» What this task involves:
Extract each line of the listing below that contains the string "click". The match is case-sensitive.

» Data to use:
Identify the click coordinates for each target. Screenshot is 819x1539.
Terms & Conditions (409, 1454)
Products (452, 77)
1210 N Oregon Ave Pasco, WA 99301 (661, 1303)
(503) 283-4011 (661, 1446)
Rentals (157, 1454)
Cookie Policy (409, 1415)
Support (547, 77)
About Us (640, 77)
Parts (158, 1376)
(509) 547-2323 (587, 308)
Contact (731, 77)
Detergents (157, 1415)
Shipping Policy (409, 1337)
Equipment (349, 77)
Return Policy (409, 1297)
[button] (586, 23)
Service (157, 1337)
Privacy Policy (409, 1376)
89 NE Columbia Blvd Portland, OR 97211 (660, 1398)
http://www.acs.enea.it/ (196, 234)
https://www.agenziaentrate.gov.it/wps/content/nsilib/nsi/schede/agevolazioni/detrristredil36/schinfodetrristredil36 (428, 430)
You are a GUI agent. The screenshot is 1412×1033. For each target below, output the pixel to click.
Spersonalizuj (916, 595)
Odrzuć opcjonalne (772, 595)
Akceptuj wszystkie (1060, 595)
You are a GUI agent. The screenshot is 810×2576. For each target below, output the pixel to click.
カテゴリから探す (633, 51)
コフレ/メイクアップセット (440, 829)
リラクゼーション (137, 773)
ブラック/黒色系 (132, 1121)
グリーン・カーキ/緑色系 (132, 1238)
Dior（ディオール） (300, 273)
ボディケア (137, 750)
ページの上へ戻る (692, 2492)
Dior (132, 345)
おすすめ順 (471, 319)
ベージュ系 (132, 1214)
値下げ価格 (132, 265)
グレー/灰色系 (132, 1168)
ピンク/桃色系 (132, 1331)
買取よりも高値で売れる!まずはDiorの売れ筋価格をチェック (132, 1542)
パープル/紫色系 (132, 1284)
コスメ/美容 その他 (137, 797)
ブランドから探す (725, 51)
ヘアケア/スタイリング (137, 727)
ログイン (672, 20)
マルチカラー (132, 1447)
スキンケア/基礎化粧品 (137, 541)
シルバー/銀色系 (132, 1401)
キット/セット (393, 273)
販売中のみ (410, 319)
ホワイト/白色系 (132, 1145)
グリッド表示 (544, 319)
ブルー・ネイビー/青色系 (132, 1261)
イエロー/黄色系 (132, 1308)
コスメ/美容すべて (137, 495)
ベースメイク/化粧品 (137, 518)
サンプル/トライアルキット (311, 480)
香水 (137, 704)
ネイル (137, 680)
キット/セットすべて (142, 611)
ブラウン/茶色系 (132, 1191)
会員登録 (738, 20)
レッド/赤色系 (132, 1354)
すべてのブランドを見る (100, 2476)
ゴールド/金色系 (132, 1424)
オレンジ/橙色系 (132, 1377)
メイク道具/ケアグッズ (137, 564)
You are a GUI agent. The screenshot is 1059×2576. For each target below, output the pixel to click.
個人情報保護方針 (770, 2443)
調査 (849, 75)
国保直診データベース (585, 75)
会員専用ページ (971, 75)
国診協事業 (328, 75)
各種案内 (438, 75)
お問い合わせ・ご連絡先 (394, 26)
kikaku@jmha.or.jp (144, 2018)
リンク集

» Expected answer:
Identify the click coordinates for each target. Screenshot is 819x1539.
You are a GUI agent. The screenshot is 1412×1033. For each target below, output the pixel to click.
You are a GUI agent. The screenshot is 810×2576. For each target below, output the pixel to click.
You are a GUI agent. The screenshot is 1059×2576. For each target below, output the pixel to click.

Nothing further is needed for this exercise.